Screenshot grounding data
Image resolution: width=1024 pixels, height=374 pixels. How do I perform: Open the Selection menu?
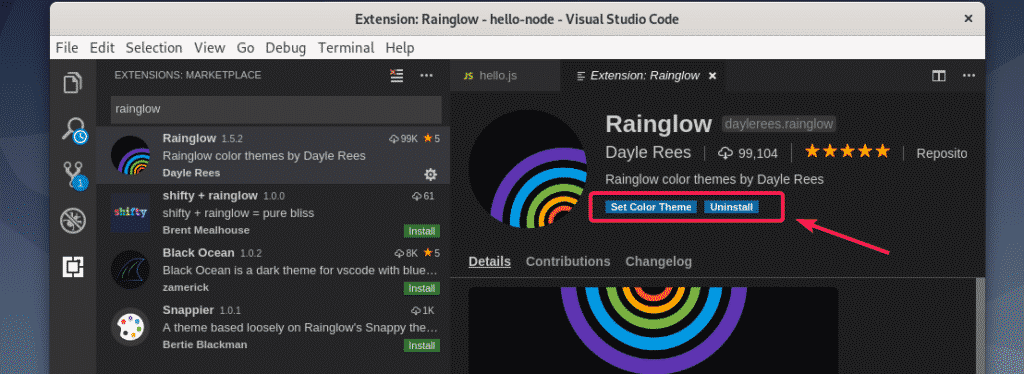[154, 48]
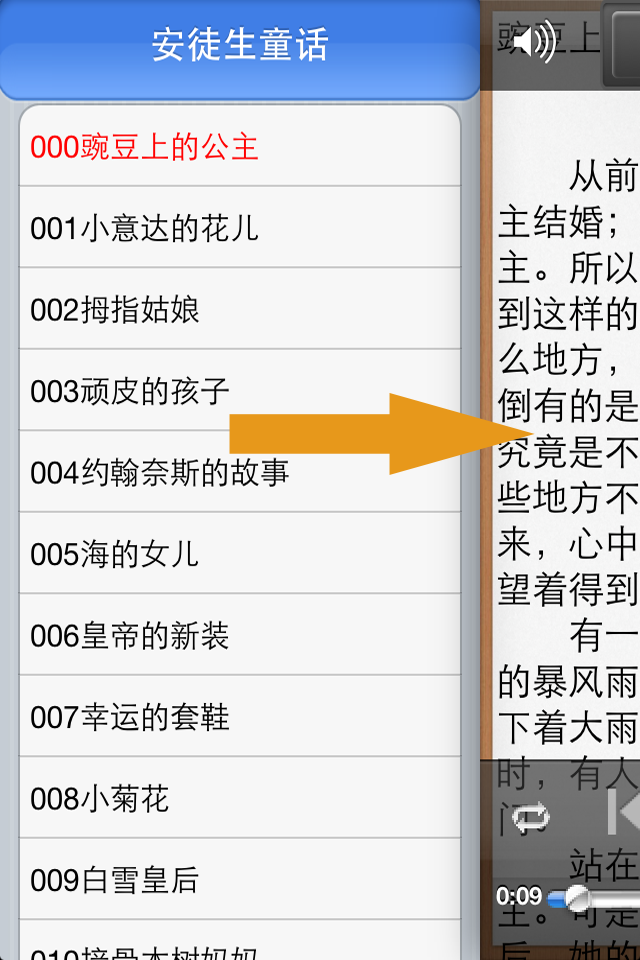Select story 009白雪皇后

239,879
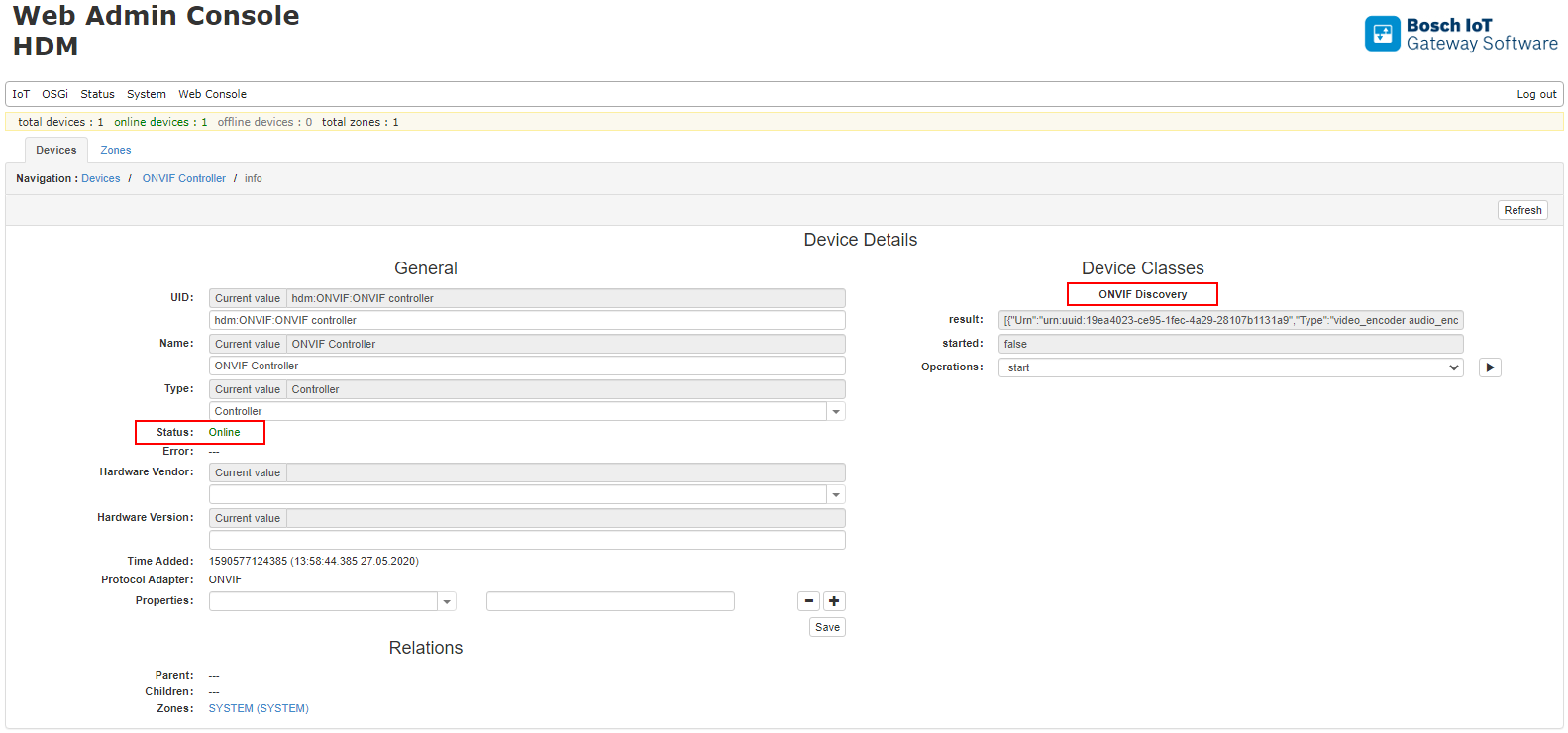This screenshot has width=1568, height=733.
Task: Open the Web Console menu
Action: 212,95
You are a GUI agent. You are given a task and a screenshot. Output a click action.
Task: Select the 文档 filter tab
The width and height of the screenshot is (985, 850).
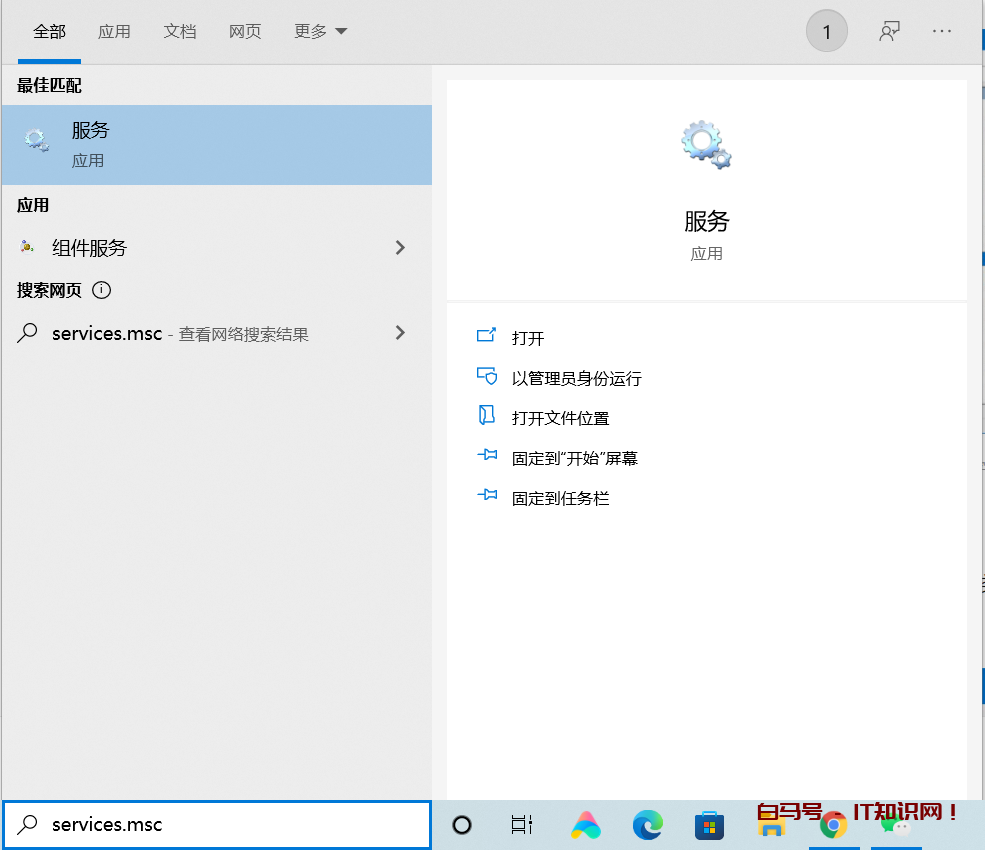[180, 32]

INSTRUCTIONS TO FOLLOW:
Each line of the data is to be duplicated exactly; pictures stay out of the copy.

EXPECTED OUTPUT:
Image resolution: width=1024 pixels, height=374 pixels. How do I perform: Open the Selection menu?
[154, 48]
Select story 009白雪皇后

239,879
This screenshot has width=1568, height=733.
Task: Open the Web Console menu
Action: 212,95
You are a GUI agent. You are given a task and a screenshot. Output a click action.
Task: Select the 文档 filter tab
The width and height of the screenshot is (985, 850).
[180, 32]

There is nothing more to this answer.